北野武監督「実験的な」最新作配信へ「自分の映画自体のキャリアを壊す」

 北野武監督が5日、都内で行われた、最新作でAmazon Original映画「Broken Rage」の配信記者会見に浅野忠信、大森南朋らと出席した。同作は240以上の国や地域で14日より配信開始される。

 “キタノ組常連の俳優陣”が登壇。同作は世界中で称賛を浴び続けている北野氏が監督、脚本、主演を務め「暴力映画におけるお笑い」をテーマに制作した。第81回ベネチア国際映画祭には正式出品され、北野監督は「お茶の間で見る映画はどういうものか悩みまして、かなり実験的な映画をやらせてもらおうと思った。ありがたくやらせていただきました」と語った。

 ただ、ベネチア映画祭では会場に向かうボートに乗った際に頭をぶつけたといい「頭をぶつけてしまって(映画祭の)記憶がないんですよ。病院に行って脳を調べてもらって、治っていますとは言われた。恥ずかしい話ですけど」とエピソードを披露して笑いも誘った。
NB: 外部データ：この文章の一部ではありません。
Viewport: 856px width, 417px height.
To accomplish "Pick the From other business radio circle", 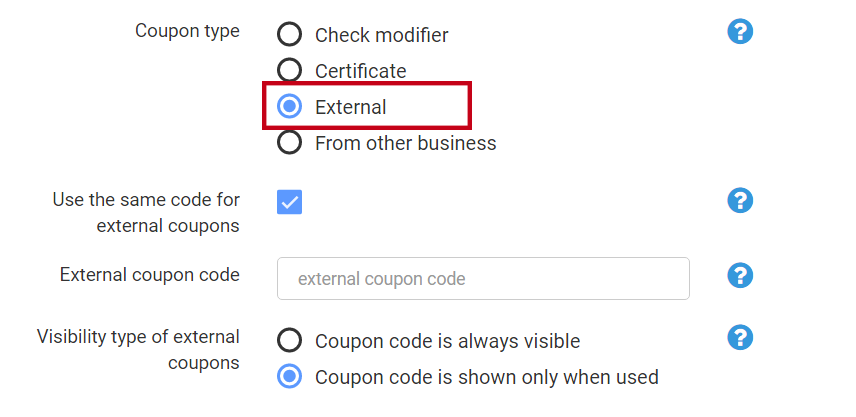I will coord(290,143).
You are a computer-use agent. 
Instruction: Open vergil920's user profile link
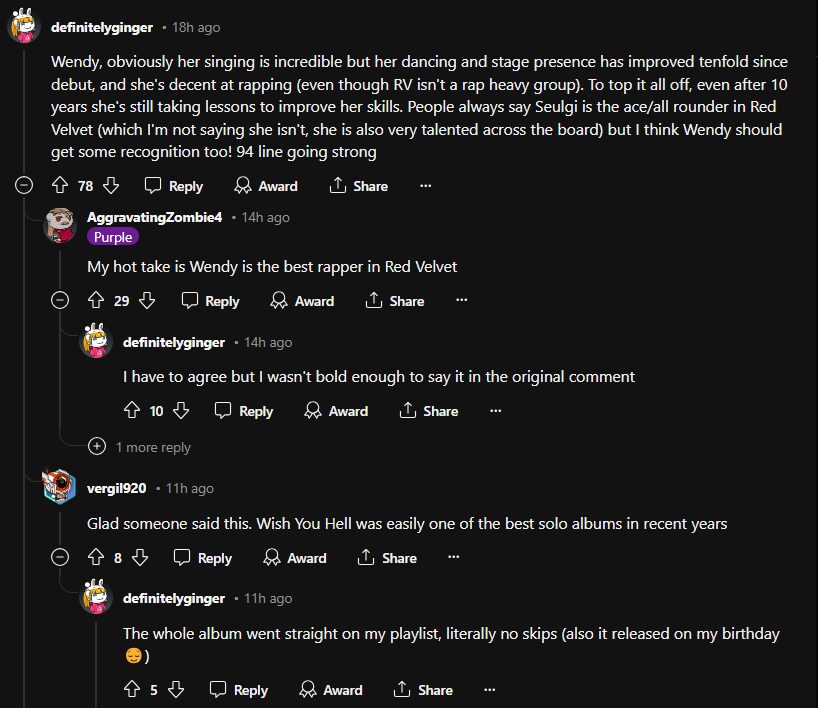click(116, 488)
 ストーリーは約60分の映画を前半と後半のパートに分け、前半では警察とヤクザの間で板ばさみになった殺し屋が生き残りをかけて奮闘する骨太のクライムアクションで、後半は前半と同じ物語をセルフパロディーという手法を使ってコメディータッチで描き出した。

 北野監督の代表作には「アウトレイジ」があるが、今回のタイトルは「Broken Rage」とした。関連性については「おかげさまで『アウトレイジ』はそれなりの成功を収めたので暴力映画としては、自分なりに昔のヤクザ映画じゃない現代的な撮り方で撮った。それに対するパロディーという意味もあって、それを『Broken』するという意味も含めて、自分の映画自体のキャリアを壊すという意味でタイトルをつけた。あまり深い意味はないです」と込めた思いを明かした。